Excerpted data:

<<<<

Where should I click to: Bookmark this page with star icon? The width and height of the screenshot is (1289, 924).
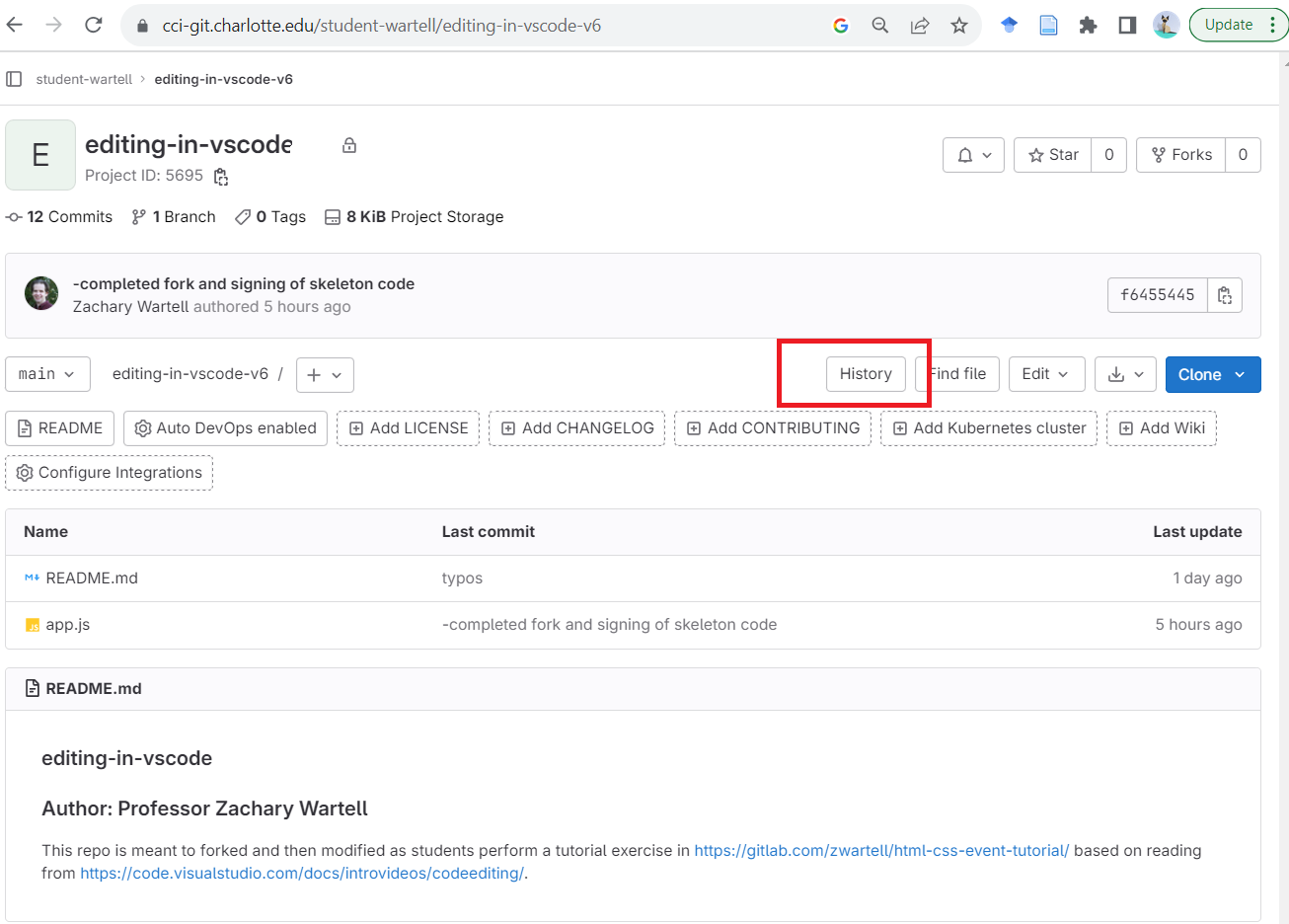pyautogui.click(x=958, y=26)
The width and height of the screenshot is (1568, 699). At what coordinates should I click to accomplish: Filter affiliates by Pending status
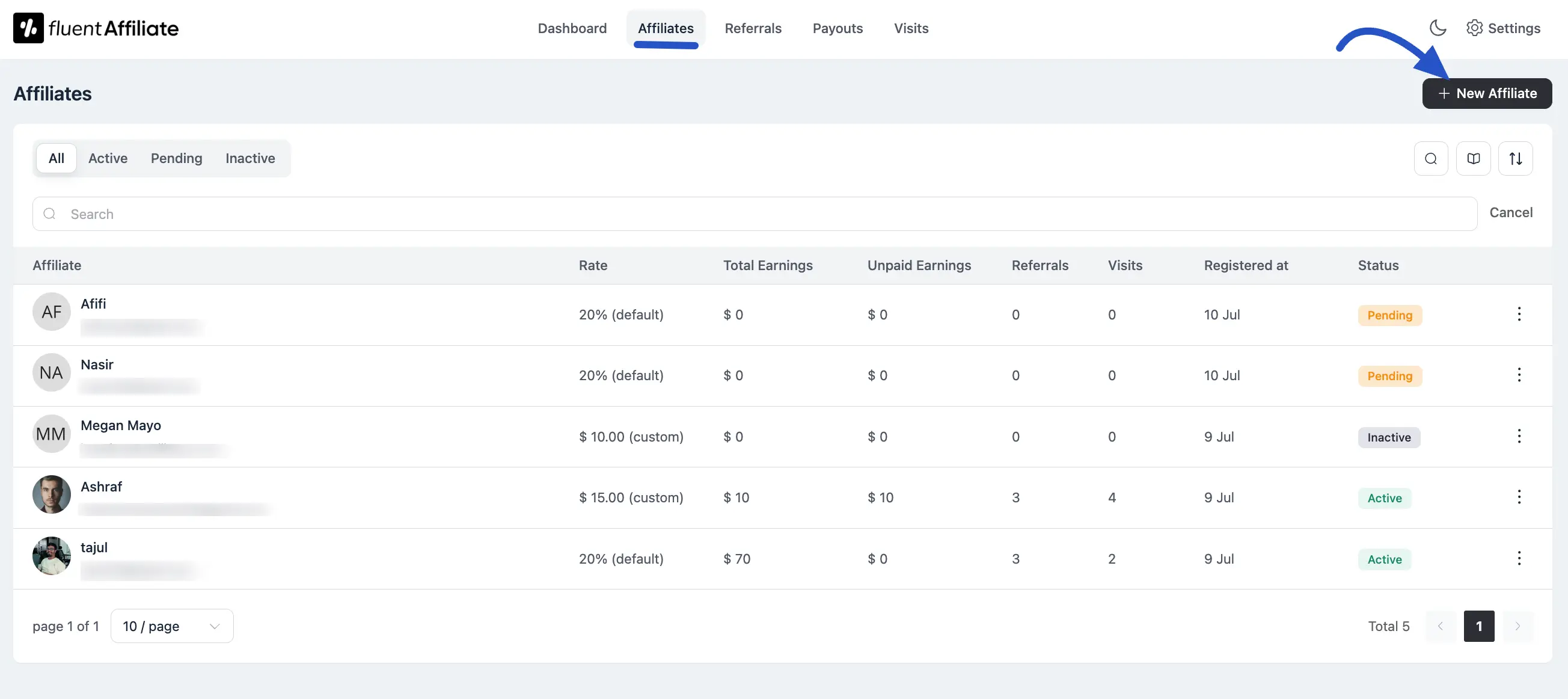click(x=176, y=158)
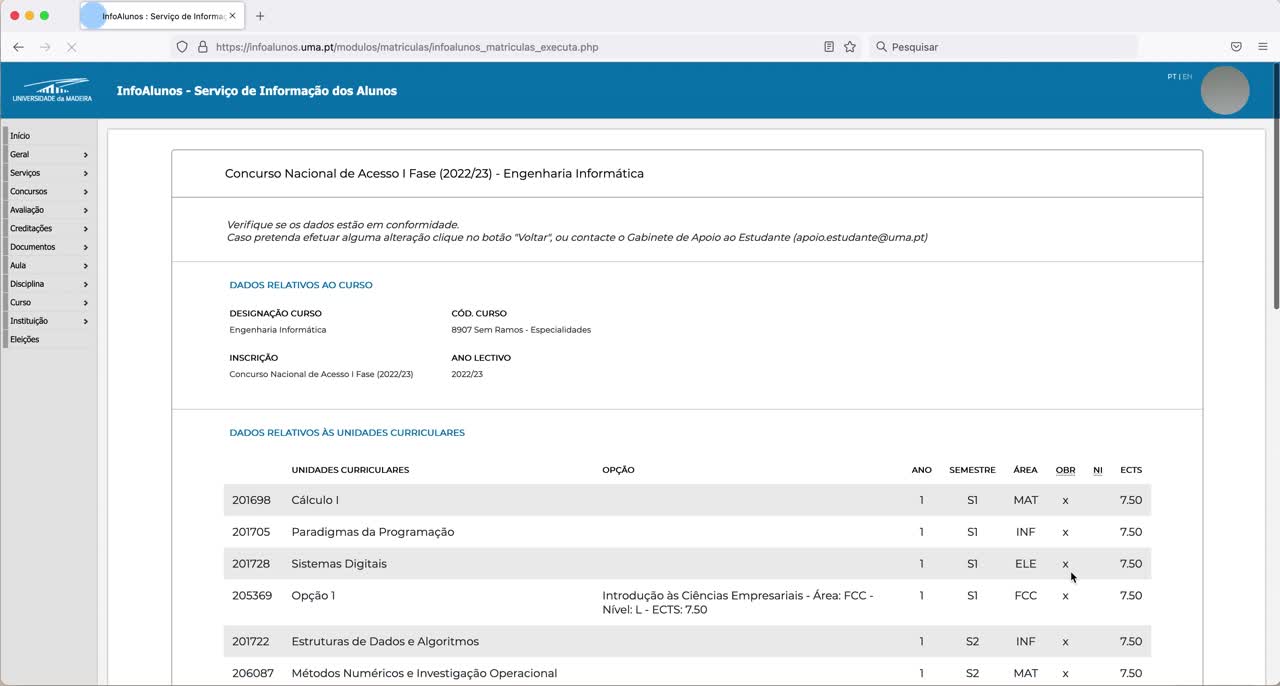The image size is (1280, 686).
Task: Click the user profile avatar
Action: pos(1224,91)
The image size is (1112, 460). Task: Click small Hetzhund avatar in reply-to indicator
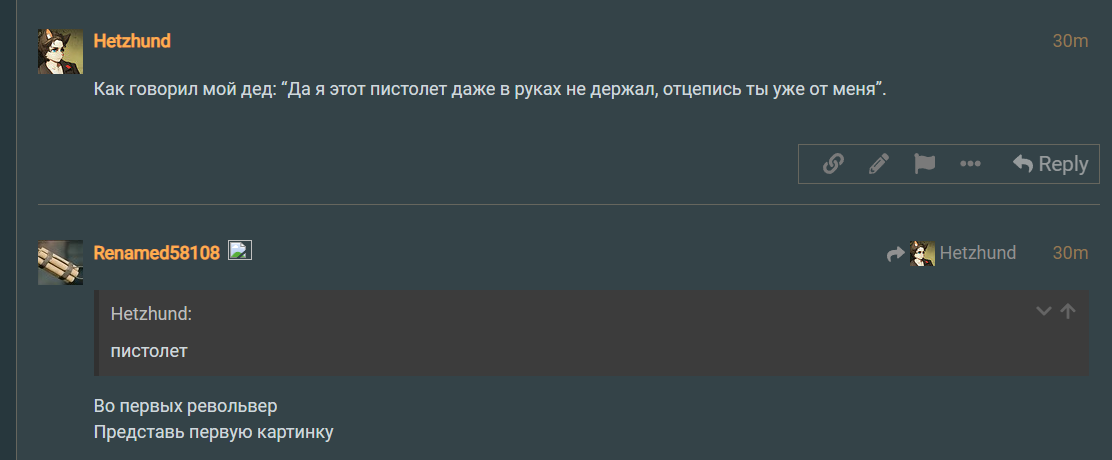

>>>>

Given problem:
Reproduce the lines word for word, starting at the line containing "The width and height of the screenshot is (1568, 699)." and ending with the last line, and leave the pictures out.

Task output:
The width and height of the screenshot is (1568, 699). At what coordinates should I click to accomplish: Filter affiliates by Pending status
click(x=176, y=158)
The image size is (1280, 686).
Task: Click the user profile avatar
Action: pos(1224,91)
The image size is (1112, 460). Task: Click small Hetzhund avatar in reply-to indicator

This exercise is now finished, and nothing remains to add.